Stuttgart, Kongresszentrum B, 25.10.2000

STYX Setlist:
Everything is cool, The grand illusion, Blue collar man, Lorelei, Lady, Brave new world, Snowblind, Edge of the century / Mr. Roboto, Sing for the day, Fooling yourself, Half penny - two penny, Tommy Shaw Guitar solo*, Lights*, Sometimes love just ain't enough*, Boat on the river*, The best of times*, King Chanticleer (Lawrence Gowan Keyboard solo), Love is the ritual / Helter skelter, Crystal ball, Miss America, Too much time on my hands, Come sail away, Tush, Renegade, Brave new world reprise (from tape)
* acoustic

19 Jahre ist es her, dass STYX letztmals auf deutschen Bühnen zu sehen waren. Vor 19 Jahren war die Band kommerziell auf der Höhe, aber kreativ schon auf dem absteigenden Ast und überhaupt 1981 war ich 17 und die Helden waren damals IRON MAIDEN, SAXON, DEF LEPPARD und JUDAS PRIEST. STYX interessierten allenfalls am Rande und so war diese Show meine erste livehaftige Begegnung mit der Band.

STYX eröffneten die 'Return to the brave new world'-Tour mit Everything is cool, einer straighten Rocknummer des aktuellen Albums und obwohl der durchschnittliche Besucher der Show offensichtlich mit STYX gereift war, herrschte sofort eine Bombenstimmung. Allerdings wurde auch sofort klar, daß es unter optischen Gesichtspunkten eher eine spartanische Show werden würde.
Im Laufe des Abends glich die Band dieses Manko allerdings durch einen ungezügelten Bewegungsdrang aus.
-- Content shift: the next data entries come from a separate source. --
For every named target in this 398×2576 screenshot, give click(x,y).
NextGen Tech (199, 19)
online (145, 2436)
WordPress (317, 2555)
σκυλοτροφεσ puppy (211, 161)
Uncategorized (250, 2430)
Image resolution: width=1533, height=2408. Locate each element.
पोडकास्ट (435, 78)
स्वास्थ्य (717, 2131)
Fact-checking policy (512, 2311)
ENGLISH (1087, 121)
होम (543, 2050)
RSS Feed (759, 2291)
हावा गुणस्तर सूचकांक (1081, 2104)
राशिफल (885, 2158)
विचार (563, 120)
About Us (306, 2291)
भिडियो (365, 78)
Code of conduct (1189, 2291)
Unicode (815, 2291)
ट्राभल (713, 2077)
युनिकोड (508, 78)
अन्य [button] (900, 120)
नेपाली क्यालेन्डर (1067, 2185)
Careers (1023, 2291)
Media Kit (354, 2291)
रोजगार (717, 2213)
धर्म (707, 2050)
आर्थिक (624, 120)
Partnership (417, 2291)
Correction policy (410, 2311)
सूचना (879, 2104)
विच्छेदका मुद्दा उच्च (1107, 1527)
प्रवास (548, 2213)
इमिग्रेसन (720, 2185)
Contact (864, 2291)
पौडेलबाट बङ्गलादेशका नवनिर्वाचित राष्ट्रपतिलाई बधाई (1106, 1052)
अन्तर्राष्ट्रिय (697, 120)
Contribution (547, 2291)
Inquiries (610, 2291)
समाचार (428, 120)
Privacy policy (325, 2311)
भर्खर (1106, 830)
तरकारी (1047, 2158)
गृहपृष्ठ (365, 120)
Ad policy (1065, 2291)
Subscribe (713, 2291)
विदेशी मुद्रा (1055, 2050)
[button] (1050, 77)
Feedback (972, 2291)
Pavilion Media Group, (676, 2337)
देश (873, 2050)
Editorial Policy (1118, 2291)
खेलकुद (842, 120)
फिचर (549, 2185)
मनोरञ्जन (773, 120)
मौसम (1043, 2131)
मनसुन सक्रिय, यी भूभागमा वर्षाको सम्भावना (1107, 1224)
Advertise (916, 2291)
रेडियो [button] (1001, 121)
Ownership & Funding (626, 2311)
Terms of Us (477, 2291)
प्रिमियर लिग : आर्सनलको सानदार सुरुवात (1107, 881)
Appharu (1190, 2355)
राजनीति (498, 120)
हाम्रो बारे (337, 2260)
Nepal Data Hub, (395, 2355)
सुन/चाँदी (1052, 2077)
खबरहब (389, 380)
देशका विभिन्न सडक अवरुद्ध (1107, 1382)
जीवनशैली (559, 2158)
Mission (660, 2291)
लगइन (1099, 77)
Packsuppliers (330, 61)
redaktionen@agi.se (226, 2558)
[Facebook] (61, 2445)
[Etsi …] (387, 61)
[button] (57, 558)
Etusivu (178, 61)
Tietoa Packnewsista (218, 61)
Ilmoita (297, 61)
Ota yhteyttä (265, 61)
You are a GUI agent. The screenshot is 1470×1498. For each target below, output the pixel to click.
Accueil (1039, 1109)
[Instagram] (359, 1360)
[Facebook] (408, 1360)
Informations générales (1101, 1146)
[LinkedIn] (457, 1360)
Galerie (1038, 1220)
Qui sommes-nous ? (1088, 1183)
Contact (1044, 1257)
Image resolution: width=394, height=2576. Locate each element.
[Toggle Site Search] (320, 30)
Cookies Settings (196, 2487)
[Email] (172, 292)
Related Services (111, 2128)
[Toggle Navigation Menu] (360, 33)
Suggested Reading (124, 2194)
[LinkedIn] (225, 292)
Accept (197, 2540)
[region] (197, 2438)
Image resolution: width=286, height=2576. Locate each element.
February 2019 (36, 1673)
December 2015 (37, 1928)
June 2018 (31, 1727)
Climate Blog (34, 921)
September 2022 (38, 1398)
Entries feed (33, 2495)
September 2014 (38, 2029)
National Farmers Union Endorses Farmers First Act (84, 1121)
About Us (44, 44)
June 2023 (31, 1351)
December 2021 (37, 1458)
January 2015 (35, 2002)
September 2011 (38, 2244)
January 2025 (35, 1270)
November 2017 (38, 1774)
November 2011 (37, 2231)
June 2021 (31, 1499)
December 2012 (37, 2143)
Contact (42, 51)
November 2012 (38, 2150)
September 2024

Ständige Positionswechsel machten alleine schon deshalb Sinn, da ja quasi vier Leadsänger auf der Bühne standen. Einziger Gimmick: Das Keyboard von Dennis De Young Nachfolger Lawrence Gowan konnte um die eigene Achse rotieren.

Konzentrieren wir uns also auf die musikalische Darbietung, und die hatte es in sich. The grand illusion kam sehr heavy herüber, wobei STYX Härte vornehmlich durch Dynamik, dem druckvollen Drumming von Todd Sucherman und einer geballten Ladung Bombast erzeugen und darin unbestrittene Meister des Fachs sind. Das kam an beim Publikum und James Young stellte fest 'You guys are here to rock!' um mit Blue collar man gleich noch einen Kracher nachzulegen. Die offizielle Begrüßung des Publikums erfolgte durch Tommy Shaw in Deutsch. Respekt, denn wie sich im Laufe des Abends herausstellte spricht Tommy Shaw ganz passabel deutsch, zumindest gehen seine Sprachkenntnisse über die Standardfloskeln, die man auf der Bühne so brauchen könnte, weit hinaus.
Basser Glen Burtnik, den ich als Solokünstler und Songwriter sehr schätze, betonte ebenfalls ganz stolz, dass seine Familie und er aus Bad Cannstatt stammen.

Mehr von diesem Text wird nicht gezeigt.